Publisher's viewpoint

Oct. 7, 2010
Elevate your business by adding an 'S' - service versus services
Our industry's always been a service industry. It's been the barrier to entry here for many non-security companies wanting to enter this space. We pride ourselves on service. Over 91 percent of you say you provide service to your customers in one form or another after the system's installed. Traditionally, monitoring alarms has been defined as a service and doing this has allowed us to monitor the health of a customer's security system and the products in it. Whether a system is monitored or not, integrators and dealers alike have technicians at the ready to respond when a customer has a problem with products in their system. A competitive advantage for companies is the skill sets of your technicians, their quick response to a customer's problems and the service offering promised to your customers.

In surveys I've conducted on "service" offerings, 53 percent of you wait for a customer to call with a problem, 74 percent only charge for time and materials used in a service call, even though 72 percent of you have service contracts to regularly review and monitor the health of your customer's systems. Some 82 percent provide ongoing training for clients with only 60 percent charging for this service. Service rates and service offerings have often been more of a value-add to your customers for buying products and solutions, not necessarily a profit center for the business. In fact, some companies even lose money here! Would we all like to go back and change this? I suspect there's a resounding 'yes' to this question. But customers expect free or low-cost services now and these offerings can make or break the sale. Before the crash, when we were making more money on product sales, low service rates weren't as distressing but lower margins put pressure on us to make service more profitable. If everybody asks for more money there, rates can go up.

For 10 years now I've been hearing that as we move to more networked products we'll have to migrate towards an IT-like sales model with smaller product margins and service and recurring revenue sales of software and upgrades being the way we make our money going forward. Well, we've certainly migrated there, no matter where the core of your business is today-monitored or integrated systems or both. About 74 percent of you are integrating systems whether you're a dealer or integrator. And more than 80 percent of you plan to grow your business through networked, Web-based, wireless communications technology and sales-related products, whether your customers are commercial or residential. You're increasingly driving data out to customer's PDAs and laptops, and offering buyers remote video, remote access control, remote lighting and remote energy management solutions. And, why wouldn't you, given what users expect from their technology nowadays? If you don't, buyers will find someone else who will offer them these "services."
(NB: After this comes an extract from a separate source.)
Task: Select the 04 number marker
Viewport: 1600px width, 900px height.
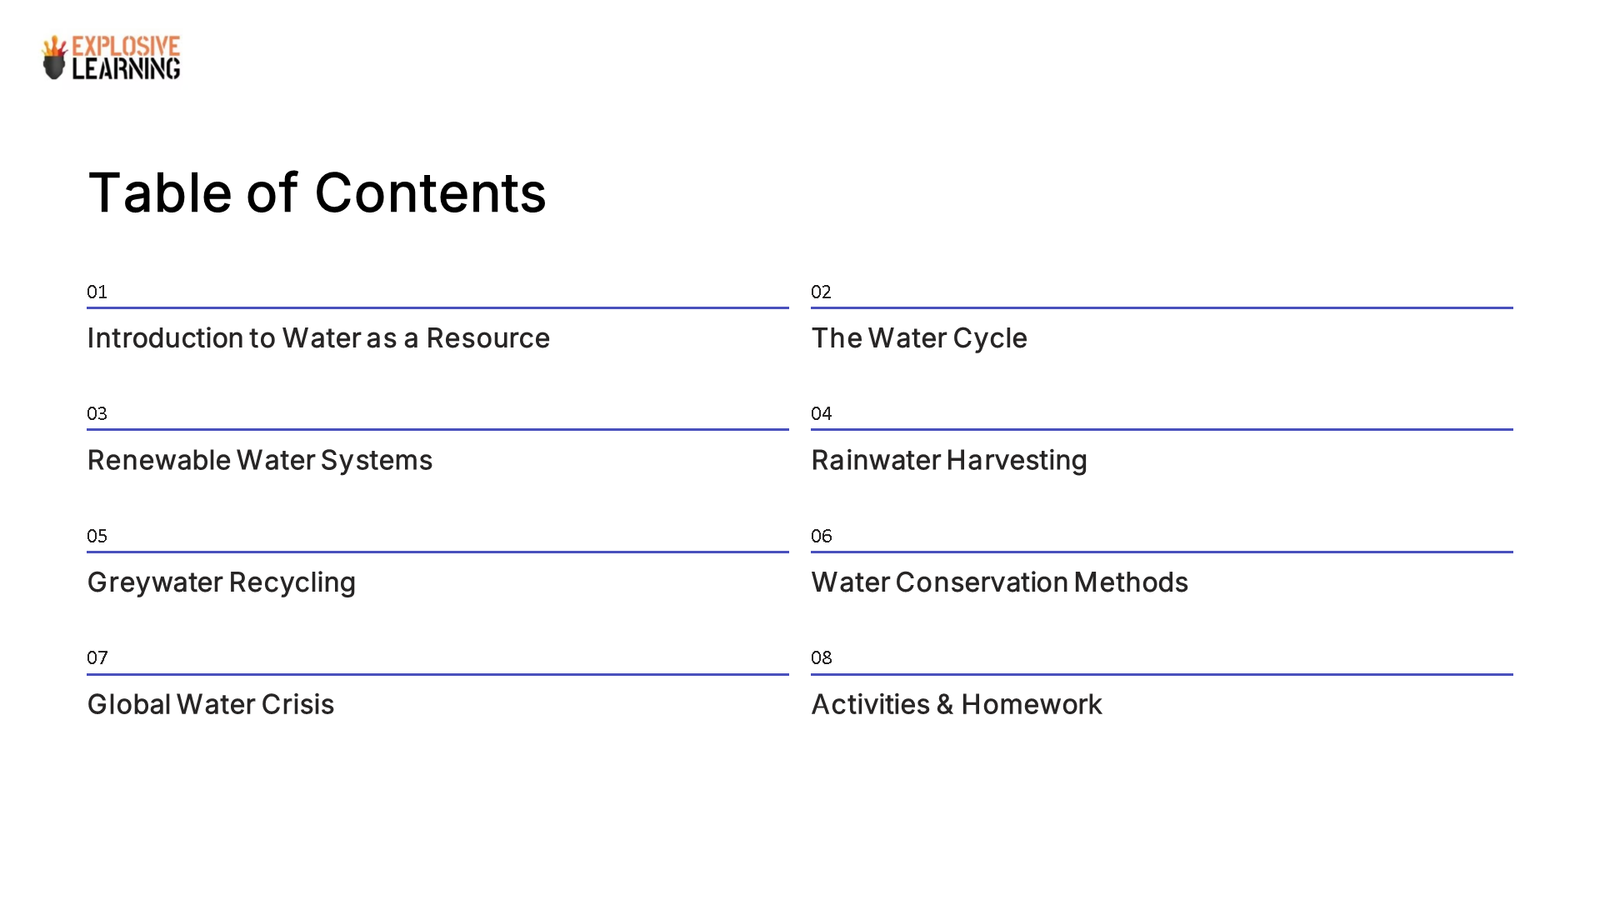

It's important to define service and services here, as this will be the refining difference in our market going forward. We all know that monitoring alarms offers a variety of "services" to your clients. Hosted systems offer "services" as well. Remote access control, remote video and managed services for your clients is the future of our services offering, providing new RMR opportunities to integrators and dealers if you host the services your customers buy.

Fixing a panel is a technical "service" with a relatively fixed and definable one-time cost and a fairly capped profit margin. I say raise these margins as best you can, but figure out what new "services" you will sell and how you can do this as fast as you can.